_What to produce:_
Exactly and only the lines below from the one containing "Task: Open the ReceiveVoucher format dropdown" down to the one containing "1280x432 pixels." are wanted, both included; please exclude every picture.

Items from a dataset
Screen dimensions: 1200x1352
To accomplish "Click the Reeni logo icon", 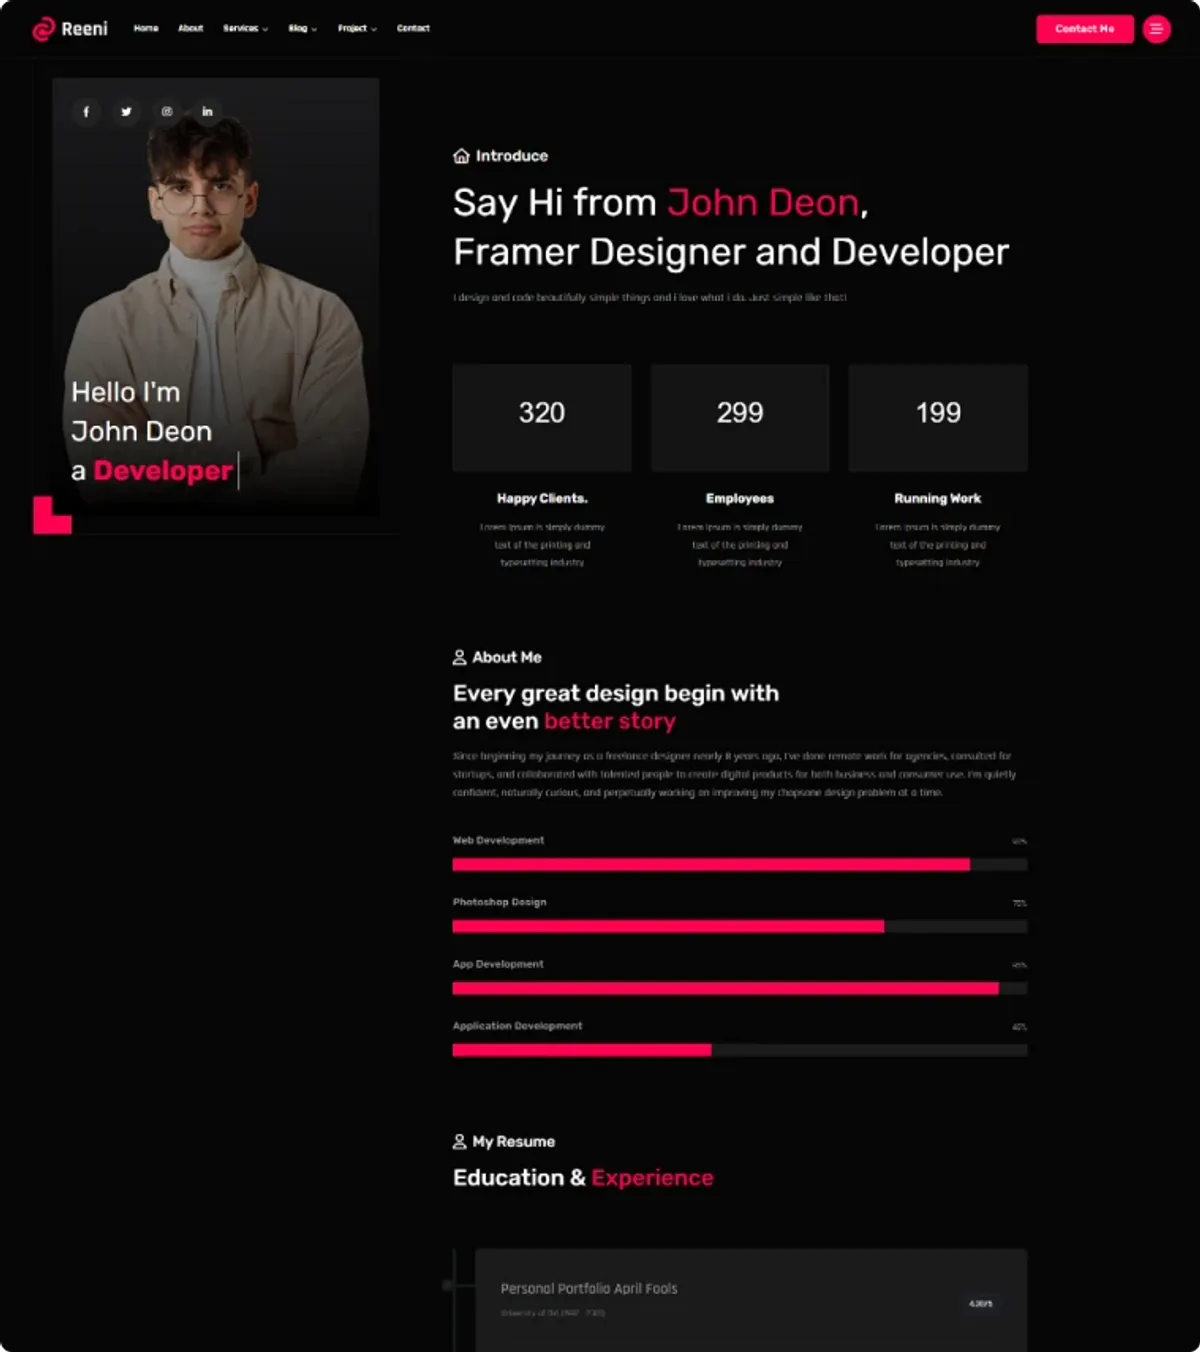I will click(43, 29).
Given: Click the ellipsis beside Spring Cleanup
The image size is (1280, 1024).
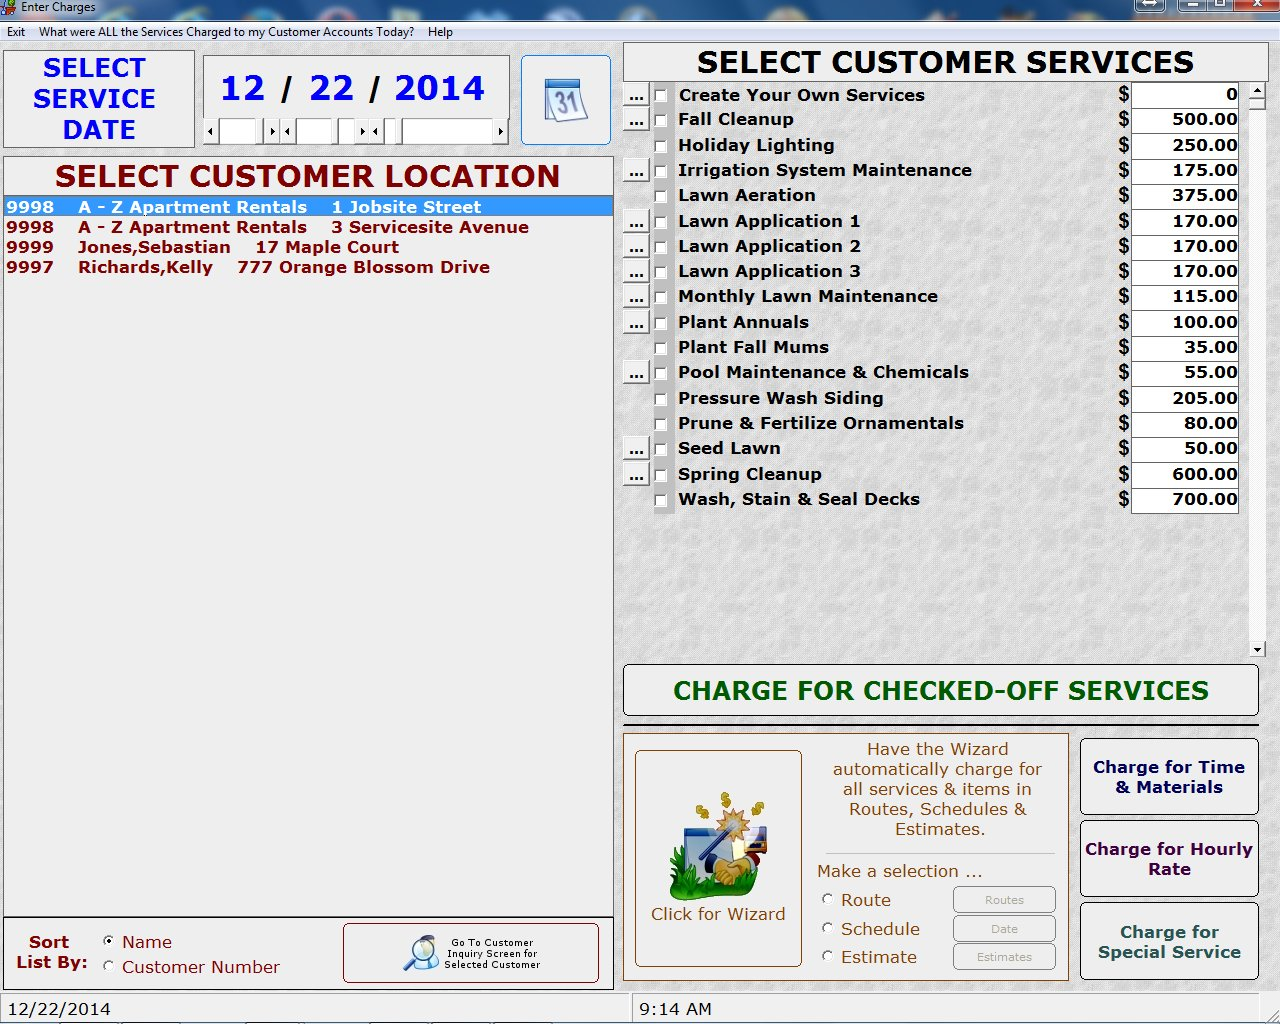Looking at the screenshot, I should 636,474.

---

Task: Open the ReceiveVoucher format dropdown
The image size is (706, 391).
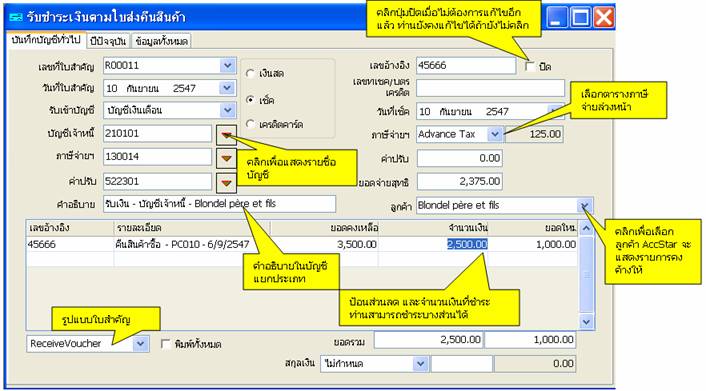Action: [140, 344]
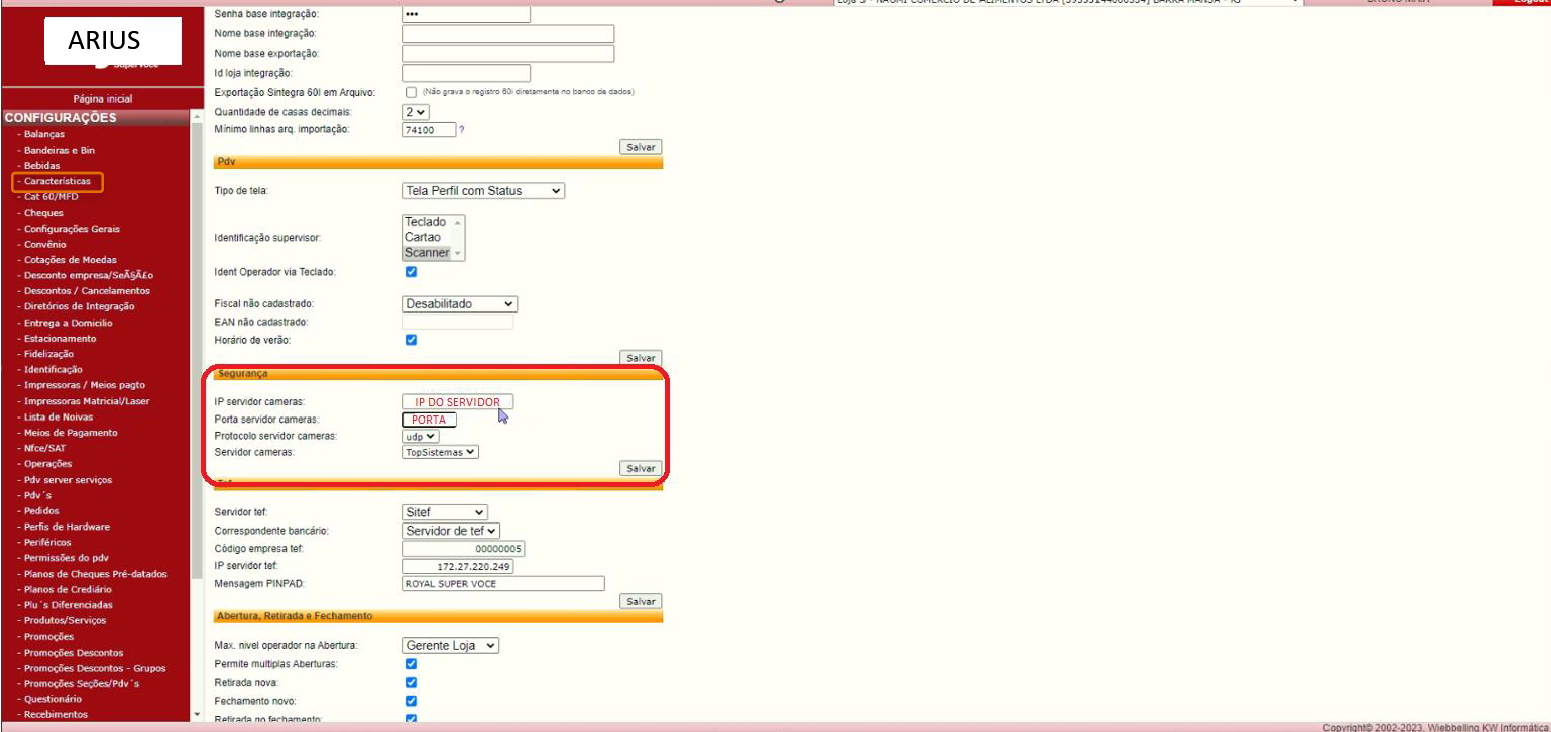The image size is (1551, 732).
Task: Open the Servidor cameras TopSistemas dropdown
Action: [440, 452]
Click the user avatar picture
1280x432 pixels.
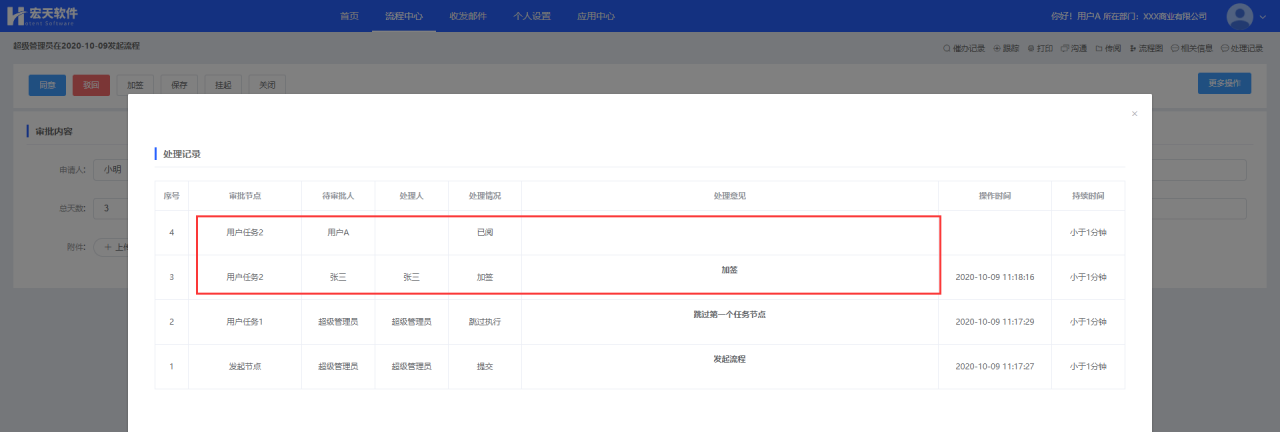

_Solved exercise:_
Task: Open the ReceiveVoucher format dropdown
The image size is (706, 391).
Action: [140, 344]
The image size is (1551, 732).
Task: Open the Servidor cameras TopSistemas dropdown
Action: [440, 452]
Click the user avatar picture
1280x432 pixels.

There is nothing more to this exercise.